▶ **Directions**: Each entry that follows must be output without any deviation.
Top of Supplied material
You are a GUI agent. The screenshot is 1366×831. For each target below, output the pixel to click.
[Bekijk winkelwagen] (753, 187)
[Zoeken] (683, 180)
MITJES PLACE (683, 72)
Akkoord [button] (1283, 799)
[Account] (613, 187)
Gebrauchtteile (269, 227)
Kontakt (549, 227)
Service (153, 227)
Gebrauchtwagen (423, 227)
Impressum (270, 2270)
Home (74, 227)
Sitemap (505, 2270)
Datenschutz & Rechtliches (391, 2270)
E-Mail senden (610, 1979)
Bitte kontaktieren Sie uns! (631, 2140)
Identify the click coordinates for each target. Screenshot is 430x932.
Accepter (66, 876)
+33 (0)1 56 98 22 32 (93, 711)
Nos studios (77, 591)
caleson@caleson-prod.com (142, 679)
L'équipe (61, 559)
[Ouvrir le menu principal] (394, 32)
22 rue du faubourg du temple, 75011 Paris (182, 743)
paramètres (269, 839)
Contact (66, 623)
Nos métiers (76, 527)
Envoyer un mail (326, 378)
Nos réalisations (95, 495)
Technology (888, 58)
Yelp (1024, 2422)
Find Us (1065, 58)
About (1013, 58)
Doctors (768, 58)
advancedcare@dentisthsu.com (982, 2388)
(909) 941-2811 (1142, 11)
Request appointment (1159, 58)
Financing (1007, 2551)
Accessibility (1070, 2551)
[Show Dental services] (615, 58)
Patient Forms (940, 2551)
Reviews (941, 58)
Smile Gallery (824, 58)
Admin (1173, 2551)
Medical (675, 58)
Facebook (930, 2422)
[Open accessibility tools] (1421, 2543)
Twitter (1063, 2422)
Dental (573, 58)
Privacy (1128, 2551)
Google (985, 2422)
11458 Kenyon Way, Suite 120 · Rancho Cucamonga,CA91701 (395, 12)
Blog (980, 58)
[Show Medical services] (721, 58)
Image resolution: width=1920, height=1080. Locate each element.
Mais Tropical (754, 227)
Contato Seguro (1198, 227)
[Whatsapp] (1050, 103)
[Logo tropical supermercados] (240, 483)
Bottom of Supplied material
▶ **Response area**:
You are a GUI agent. The screenshot is 1366×831. For each target below, output the pixel to click.
[Bekijk winkelwagen] (753, 187)
[Zoeken] (683, 180)
MITJES PLACE (683, 72)
Akkoord [button] (1283, 799)
[Account] (613, 187)
Gebrauchtteile (269, 227)
Kontakt (549, 227)
Service (153, 227)
Gebrauchtwagen (423, 227)
Impressum (270, 2270)
Home (74, 227)
Sitemap (505, 2270)
Datenschutz & Rechtliches (391, 2270)
E-Mail senden (610, 1979)
Bitte kontaktieren Sie uns! (631, 2140)
Identify the click coordinates for each target. Screenshot is 430x932.
Accepter (66, 876)
+33 (0)1 56 98 22 32 (93, 711)
Nos studios (77, 591)
caleson@caleson-prod.com (142, 679)
L'équipe (61, 559)
[Ouvrir le menu principal] (394, 32)
22 rue du faubourg du temple, 75011 Paris (182, 743)
paramètres (269, 839)
Contact (66, 623)
Nos métiers (76, 527)
Envoyer un mail (326, 378)
Nos réalisations (95, 495)
Technology (888, 58)
Yelp (1024, 2422)
Find Us (1065, 58)
About (1013, 58)
Doctors (768, 58)
advancedcare@dentisthsu.com (982, 2388)
(909) 941-2811 (1142, 11)
Request appointment (1159, 58)
Financing (1007, 2551)
Accessibility (1070, 2551)
[Show Dental services] (615, 58)
Patient Forms (940, 2551)
Reviews (941, 58)
Smile Gallery (824, 58)
Admin (1173, 2551)
Medical (675, 58)
Facebook (930, 2422)
[Open accessibility tools] (1421, 2543)
Twitter (1063, 2422)
Dental (573, 58)
Privacy (1128, 2551)
Google (985, 2422)
11458 Kenyon Way, Suite 120 · Rancho Cucamonga,CA91701 (395, 12)
Blog (980, 58)
[Show Medical services] (721, 58)
Image resolution: width=1920, height=1080. Locate each element.
Mais Tropical (754, 227)
Contato Seguro (1198, 227)
[Whatsapp] (1050, 103)
[Logo tropical supermercados] (240, 483)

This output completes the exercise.